Therapy notes must be HIPAA compliant when they contain protected health information and are created, received, maintained, or transmitted by a HIPAA Covered Entity or Business Associate, with a separate category called psychotherapy notes subject to stricter HIPAA Privacy Rule controls and distinct handling under the HIPAA Security Rule when maintained electronically as electronic protected health information.
Most documentation created in a behavioral health setting is protected health information when it identifies the individual and relates to the individual’s health condition, care, or payment for care. This includes clinical documentation commonly labeled as progress notes, intake notes, assessment results, treatment plans, medication information, and appointment information when the content is linked to an identifiable patient. When these records are maintained or transmitted electronically, they are electronic protected health information and require the administrative, physical, and technical safeguards required by the HIPAA Security Rule.
Psychotherapy notes are a narrower category than routine therapy documentation. Psychotherapy notes are notes recorded by a mental health professional documenting or analyzing the contents of a counseling session and kept separate from the rest of the patient’s medical record, and they exclude items such as medication prescription and monitoring, session start and stop times, modalities and frequencies of treatment, test results, and summaries of diagnosis, functional status, treatment plan, symptoms, prognosis, and progress. When a provider stores counseling observations within the designated record set or within routine clinical documentation, those records are not psychotherapy notes even if they are created during therapy.
The HIPAA Privacy Rule applies different use and disclosure conditions to psychotherapy notes than to other protected health information. Uses and disclosures of psychotherapy notes typically require the individual’s authorization, including disclosures for treatment by a provider other than the originator of the notes, subject to limited exceptions permitted by the HIPAA Privacy Rule. By contrast, routine therapy documentation that is not psychotherapy notes may be used and disclosed without authorization for treatment, payment, and health care operations when the HIPAA Privacy Rule conditions are met.
Patient access rights also differ. The HIPAA Privacy Rule right of access applies to protected health information in the designated record set, subject to limited exceptions, but psychotherapy notes are excluded from the right of access. This distinction affects response workflows for record requests, portal access configuration, and release of information procedures for behavioral health documentation.

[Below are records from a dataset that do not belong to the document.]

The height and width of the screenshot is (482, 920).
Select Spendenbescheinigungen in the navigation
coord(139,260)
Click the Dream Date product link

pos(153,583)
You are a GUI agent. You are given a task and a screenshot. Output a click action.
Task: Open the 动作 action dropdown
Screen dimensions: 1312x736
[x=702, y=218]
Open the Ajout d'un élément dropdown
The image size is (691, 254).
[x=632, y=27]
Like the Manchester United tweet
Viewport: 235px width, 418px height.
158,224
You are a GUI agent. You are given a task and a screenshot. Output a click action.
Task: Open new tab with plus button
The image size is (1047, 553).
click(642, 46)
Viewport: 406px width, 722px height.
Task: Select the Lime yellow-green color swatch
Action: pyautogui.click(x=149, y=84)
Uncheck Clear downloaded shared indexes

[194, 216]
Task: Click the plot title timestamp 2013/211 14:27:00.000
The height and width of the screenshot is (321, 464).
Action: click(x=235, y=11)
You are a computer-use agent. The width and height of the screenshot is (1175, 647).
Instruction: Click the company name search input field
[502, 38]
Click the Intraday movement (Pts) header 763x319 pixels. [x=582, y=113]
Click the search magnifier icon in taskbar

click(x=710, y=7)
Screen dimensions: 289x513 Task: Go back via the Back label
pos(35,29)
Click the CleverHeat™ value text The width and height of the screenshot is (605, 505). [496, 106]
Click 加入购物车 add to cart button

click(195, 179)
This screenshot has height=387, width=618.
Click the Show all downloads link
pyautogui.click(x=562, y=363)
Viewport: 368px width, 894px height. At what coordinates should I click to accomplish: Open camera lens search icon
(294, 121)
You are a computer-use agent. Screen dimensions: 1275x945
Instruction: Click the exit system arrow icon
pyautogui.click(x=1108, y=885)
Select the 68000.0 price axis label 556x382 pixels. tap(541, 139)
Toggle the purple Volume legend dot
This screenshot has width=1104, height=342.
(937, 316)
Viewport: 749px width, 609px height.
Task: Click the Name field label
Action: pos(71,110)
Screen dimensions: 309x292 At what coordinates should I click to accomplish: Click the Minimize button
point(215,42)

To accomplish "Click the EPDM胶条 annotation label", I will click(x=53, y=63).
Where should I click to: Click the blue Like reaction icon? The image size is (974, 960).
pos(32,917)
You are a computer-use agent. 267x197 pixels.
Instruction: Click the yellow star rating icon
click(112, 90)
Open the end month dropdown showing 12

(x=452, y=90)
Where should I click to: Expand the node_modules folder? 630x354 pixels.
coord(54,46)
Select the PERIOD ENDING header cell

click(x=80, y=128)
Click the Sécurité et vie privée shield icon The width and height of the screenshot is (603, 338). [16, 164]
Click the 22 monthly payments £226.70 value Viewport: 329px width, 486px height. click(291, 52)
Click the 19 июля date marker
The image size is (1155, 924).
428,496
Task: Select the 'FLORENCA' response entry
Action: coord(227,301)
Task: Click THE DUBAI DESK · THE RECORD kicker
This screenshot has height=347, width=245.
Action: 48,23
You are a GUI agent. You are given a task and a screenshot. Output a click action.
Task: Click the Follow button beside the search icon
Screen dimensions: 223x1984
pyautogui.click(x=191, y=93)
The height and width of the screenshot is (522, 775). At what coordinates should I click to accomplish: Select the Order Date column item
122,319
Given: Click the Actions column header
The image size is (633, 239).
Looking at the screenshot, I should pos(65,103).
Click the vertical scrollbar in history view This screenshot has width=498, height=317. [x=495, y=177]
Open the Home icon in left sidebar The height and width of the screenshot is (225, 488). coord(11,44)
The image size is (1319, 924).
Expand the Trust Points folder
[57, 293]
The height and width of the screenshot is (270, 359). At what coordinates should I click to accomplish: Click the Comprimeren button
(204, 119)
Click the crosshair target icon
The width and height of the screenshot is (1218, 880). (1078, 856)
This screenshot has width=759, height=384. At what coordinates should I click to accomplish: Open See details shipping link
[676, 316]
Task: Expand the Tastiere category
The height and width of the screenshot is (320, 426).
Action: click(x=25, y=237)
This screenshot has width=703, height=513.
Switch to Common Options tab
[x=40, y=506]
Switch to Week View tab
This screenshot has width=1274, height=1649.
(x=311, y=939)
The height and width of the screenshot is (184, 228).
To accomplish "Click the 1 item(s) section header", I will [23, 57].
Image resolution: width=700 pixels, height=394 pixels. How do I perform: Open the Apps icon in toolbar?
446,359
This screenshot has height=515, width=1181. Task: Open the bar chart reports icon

HIPAA compliant handling of therapy notes requires operational controls that match the medium and the risk. Paper records require physical safeguards such as controlled storage, controlled copying, and disposal controls. Electronic systems require access controls, audit controls, transmission security, device and media controls, workforce access management, and documented risk analysis and risk management actions under the HIPAA Security Rule. Organizations that use vendors to store or transmit therapy notes must address business associate agreement requirements and limit workflows to services covered under those agreements.
Organizations should also account for privacy obligations beyond HIPAA when applicable, including more restrictive state confidentiality rules and federal substance use disorder confidentiality requirements for certain records, because those requirements can restrict disclosures even when the HIPAA Privacy Rule would permit disclosure.